Elles s’appellent donc Andréa, Camille, Marisa, Anne-Catherine, Maryvonne ou encore Herma, et non, Rosa comme Luxemburg, Alexandra comme Kollontaï, Louise comme Michel ou Gisèle comme Halimi. Ce ne sont donc pas des militantes de premier plan, mais qu’importe : elles sont des « figures inspirantes » pour les nouvelles générations.

Elles sont donc six à avoir accepté de parler de leurs engagements politiques et sociaux. Certaines n’ont jamais cessé de militer depuis leur adolescence quand d’autres ont fait des pauses, traversé des déserts pendant longtemps avant de renouer avec l’activisme.
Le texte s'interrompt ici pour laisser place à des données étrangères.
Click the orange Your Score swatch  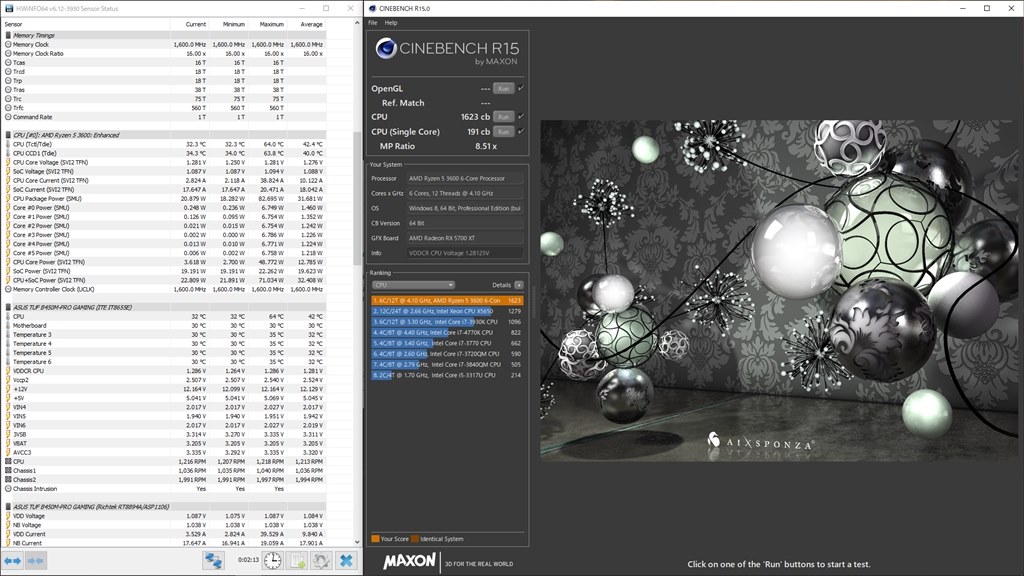pos(375,538)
L’une a connu la guérilla, la clandestinité et l’exil, puis le retour sur sa terre natale, retour difficile puisqu’elle fut incapable de renouer avec son militantisme initial ; une seconde a expérimenté la vie communautaire de l’autre côté du rideau de fer, avant cette « année de folie » que fut pour elle 1989, mais surtout ensuite dans une communauté du réseau Longo Maï ; une troisième a tâté en Suisse de la politique institutionnelle ; deux se sont investis dans le syndicalisme...
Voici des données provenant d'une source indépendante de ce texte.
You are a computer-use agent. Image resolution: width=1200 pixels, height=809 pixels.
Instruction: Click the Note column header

Trajectoires diverses donc, mais cependant deux choses les unissent. Elles ne tiennent pas au féminisme et à son histoire qui ne m’ont pas paru centrales dans leurs récits. Elles ne tiennent pas plus à une quelconque nostalgie pour un âge d’or militant ; je pense bien évidemment aux années 1970 où comme le dit Camille, « nous ne séparions pas la lutte et la vie, nous étions tout le temps en lutte ». Il y a tout d’abord le rejet du militantisme gauchiste et du modèle léniniste, le rejet du verbalisme révolutionnaire et du carcan doctrinaire, à laquelle elles préfèrent désormais l’expérimentation sociale, ce que l’on appelle les « alternatives », capables de toucher et d’interpeler les gens bien plus que nombre de discours intellectuels abscons. Comme le dit Anne-Catherine, « Nous avions été la génération du militantisme sacrificiel, préparant dans l’austérité des lendemains radieux ».
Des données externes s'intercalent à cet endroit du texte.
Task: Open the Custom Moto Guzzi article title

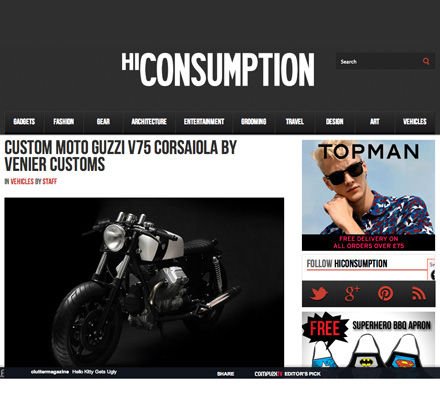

Il y a enfin la certitude que l’utopie est mobilisatrice : « Le plus grand problème dans la vie, dit Herma, c’est le manque de perspective, quand il n’y a soudainement plus rien de possible » ; c’est pourquoi « Il faut avoir des rêves » comme le dit Marisa, capables de faire naître des « alternatives qui ne soient pas récupérables » par le capitalisme, passé maître dans l’art d’ingérer la critique et de la reformuler à son profit..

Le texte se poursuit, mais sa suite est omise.